Lhaviyani Atoll (also known as Faadhippolhu Atoll) is an administrative division of the Maldives. Its abbreviation is Lh.

Lhaviyani Atoll is located between 5° 15" and 5° 35" N and between 73° 20" and 74° 40" E. The capital of the atoll is Naifaru. There are a total of 54 islands in the atoll of which only 4 are inhabited: namely Naifaru, Hinnavaru, Kurendhoo and Olhuvelifushi.

The island of Maafilaafushi was resettled in the 1980s in order to relieve the lack of land availability in Malé. The island once served as the capital of the separatist Kingdom of Boduthiladhunmathi. In Mohamed Rannabadeyri Thakuru with the help of Adhi Raja of Cannanore attacked Male' and tried to overthrow the kingdom of Ibrahim Kalaafaanu (Sultan Ibrahim III 1585–1609) in However being unable to take control of the capital Male' they fled to Faadhippolhu where Mohamed Rannabadeyri controlled the northern atolls of the Maldives until he was overthrown by Sultan Muhammad Imaduddin I (1620–1648).

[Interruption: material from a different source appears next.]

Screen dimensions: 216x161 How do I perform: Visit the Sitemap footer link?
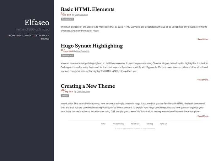[150, 124]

There are eight resorts in the atoll, namely Thilamaafushi, Kuredhu, Komandoo, Kanuhuraa Palmbeach, Kanifushi, Innahura and Hudhuranfushi. The only canning factory in the country is in Felivaru located between Naifaru and Hinnavaru.

Traditionally, Maldivians call this atoll simply 'Faadhippolhu', without adding the word 'Atholhu' at the end. This is done only with the names of some atolls. In the early 12th century, during the reign of King Koimala Siri Mahaabarana Mahaa Radun- the first king to rule over all the Maldive islands- this atoll was called Faadu Bur.

Haa Alifu, Haa Dhaalu, Shaviyani, Noonu, Raa, Baa, Kaafu, etc. (including Lhaviyani) are code letters assigned to the present administrative divisions of the Maldives. They are not the proper names of the natural atolls that make up these divisions. Some atolls are divided into two administrative divisions while other divisions are made up of two or more natural atolls. The order followed by the code letters is from North to South, beginning with the first letters of the Thaana alphabet used in Dhivehi. These code letters are not accurate from the geographical and cultural point of view. However, they have become popular among tourists and foreigners in the Maldives who find them easier to pronounce than the true atoll names in Dhivehi, (save a few exceptions, like Ari Atoll).

Lhaviyani Atoll is known for its abundant marine life. A vast amount of seagrass supplies especially green sea turtles with necessary nutricians. The Stingray population is a bove average as well. Hard coral life is throughout very healthy. Hence Lhaviyani Atoll hosts some of the best housereefs in the Maldives like at Kuredu or Le Meridien Maldives.

The airport is Madivaru Airport on Madivaru.

Kurendhoo within Lhaviyani Atoll hosts a regionally significant breeding population of white-tailed tropicbirds of around 800 birds. This abundance is likely due to sustained rat control efforts on the island. A small population of tropical shearwaters also lives on the island.